An endofunctor on a category $\mathcal{A}$ is *pointed* if it is equipped with a morphism from the identity functor.

###### Definition

An endofunctor $S:\mathcal{A}\to \mathcal{A}$ is called **pointed** if it is equipped with a natural transformation $\sigma:Id_\mathcal{A} \to S$. It is called **well-pointed** if $S\sigma = \sigma S$ (as natural transformations $S\to S^2$).

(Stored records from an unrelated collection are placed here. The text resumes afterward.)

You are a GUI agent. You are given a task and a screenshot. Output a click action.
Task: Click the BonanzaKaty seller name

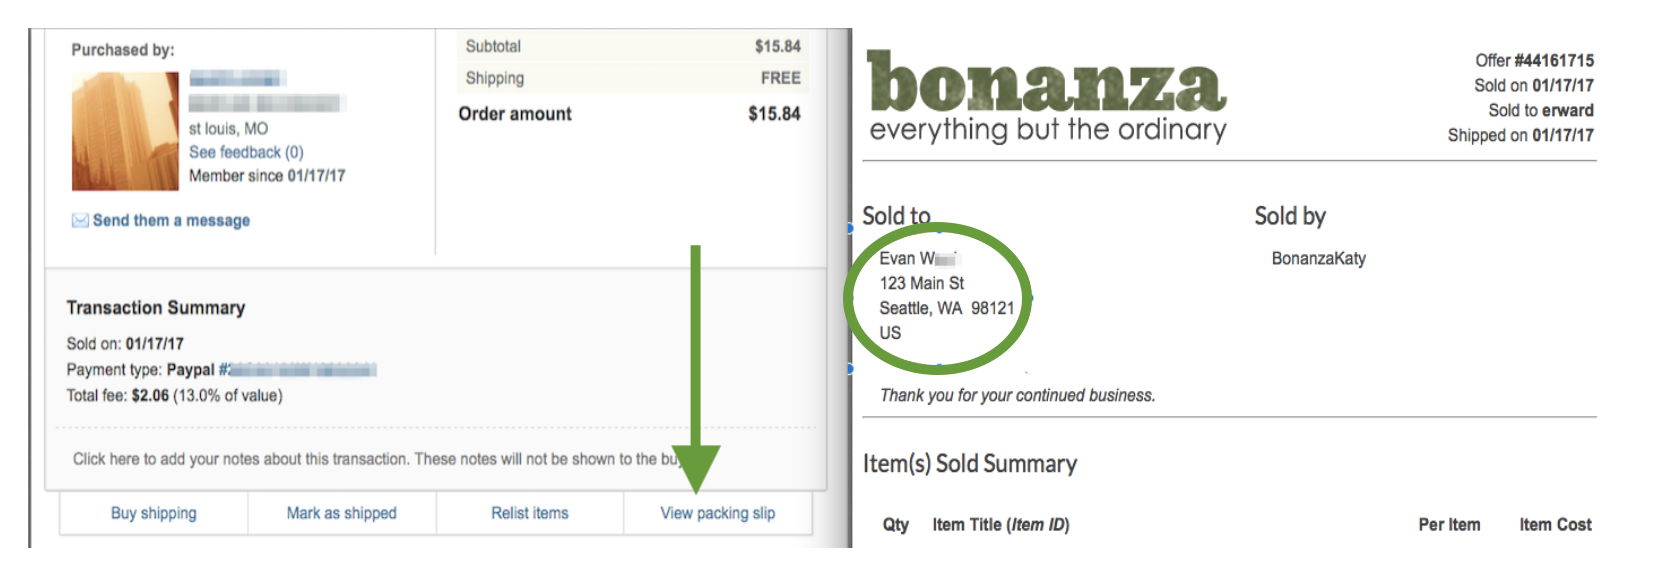click(1318, 258)
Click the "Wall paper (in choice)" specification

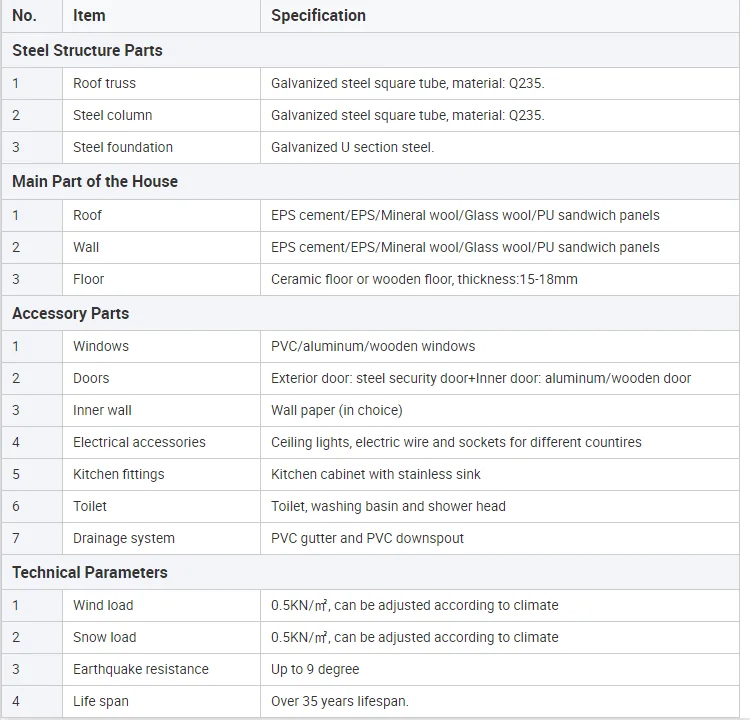pyautogui.click(x=336, y=410)
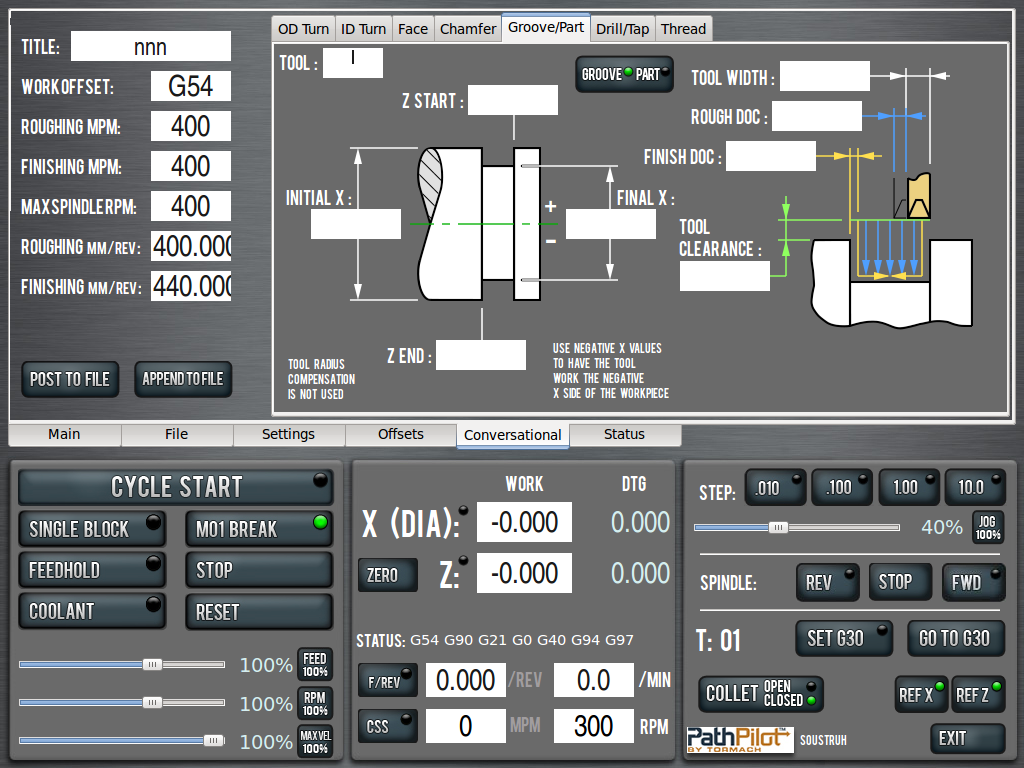Click the RPM 100% override button

coord(315,704)
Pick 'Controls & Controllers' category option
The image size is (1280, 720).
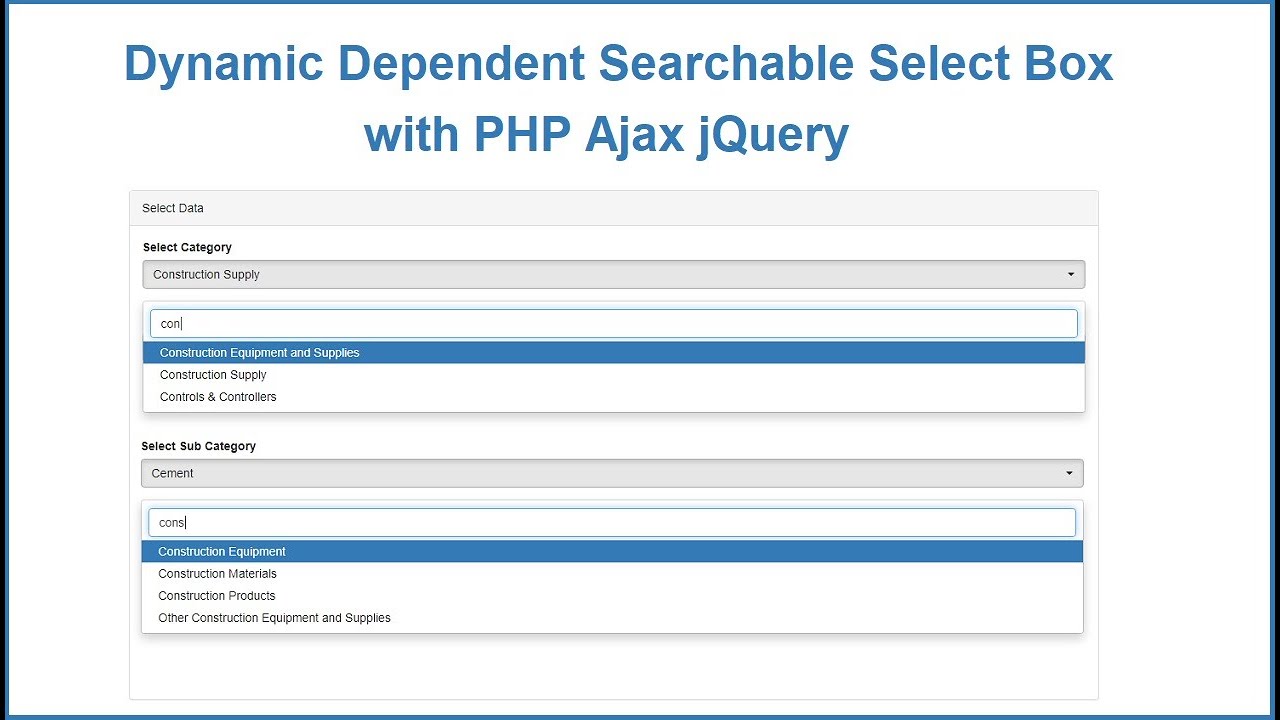point(613,397)
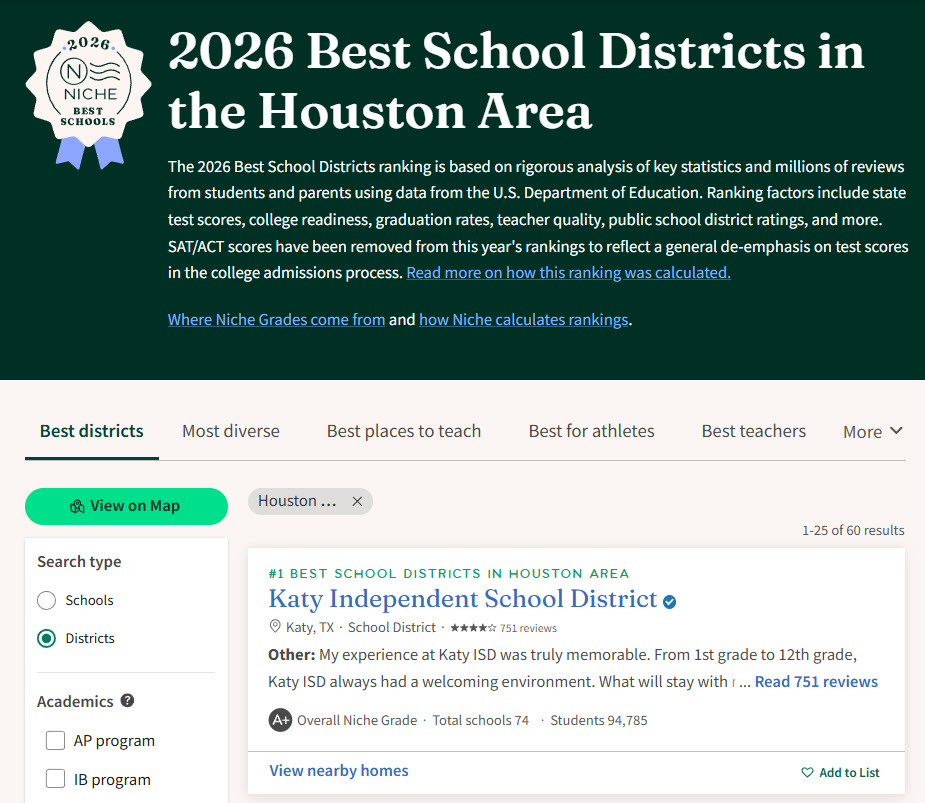Open Katy Independent School District title link
925x803 pixels.
463,599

The definition of a pointed endofunctor naturally extends to any 2-category, where we can define a **pointed endomorphism** as an endomorphism $s : a \to a$ equipped with a 2-cell $\sigma : 1_a \Rightarrow s$ from the identity.

## Properties

### Relation to free algebras

The pointed algebras over an endofunctor on a pointed endofunctor induce a theory of *transfinite construction of free algebras* over general endofunctors.

## Examples

A monad can be regarded as a pointed endofunctor where $\sigma$ is its unit.

###### Proposition

The pointed endofunctor $(T,\eta)$ underlying a monad $(T : C \to C, \eta: 1\to T, \mu : T^2\to T)$ is well-pointed if and only if $T$ is idempotent, i.e. $\mu$ is an isomorphism.

###### Proof

If $\mu$ is an isomorphism then $T\eta=\eta T$ since both are sections of $\mu$.

Conversely, if $T\eta=\eta T$, then $T\eta$ is an inverse for $\mu$. Indeed,

$T\eta_A\circ\mu_A = \mu_{TA}\circ T^2\eta_A = \mu_{TA}\circ T\eta_{TA} = 1_{T^2A},$

and $\mu_A\circ T\eta_A = 1_{TA}$ by the right unit law.

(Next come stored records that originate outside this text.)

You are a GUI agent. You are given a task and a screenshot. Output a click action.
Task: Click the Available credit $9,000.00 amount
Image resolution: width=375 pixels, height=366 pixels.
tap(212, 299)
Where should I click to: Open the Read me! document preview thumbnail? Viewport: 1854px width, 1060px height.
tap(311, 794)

## For pointed object in the endofunctor category

Notice that the statement which one might expect, that a pointed endofunctor is a pointed object in the endofunctor category is not quite right in general.

The terminal object of the category of endofunctors on $\mathcal{A}$ is the functor $T$ which sends all objects to $\ast$ and all morphisms to the unique morphism $\ast \to \ast$, where $\ast$ is the terminal object of the category $\mathcal{A}$. So a pointed object in the endofunctor category should be an endofunctor $S:\mathcal{A} \to \mathcal{A}$ equipped with a natural transformation $\sigma:T \to S$.

Rather, a pointed endofunctor is equipped with a map from the unit object for the monoidal structure on the endofunctor category.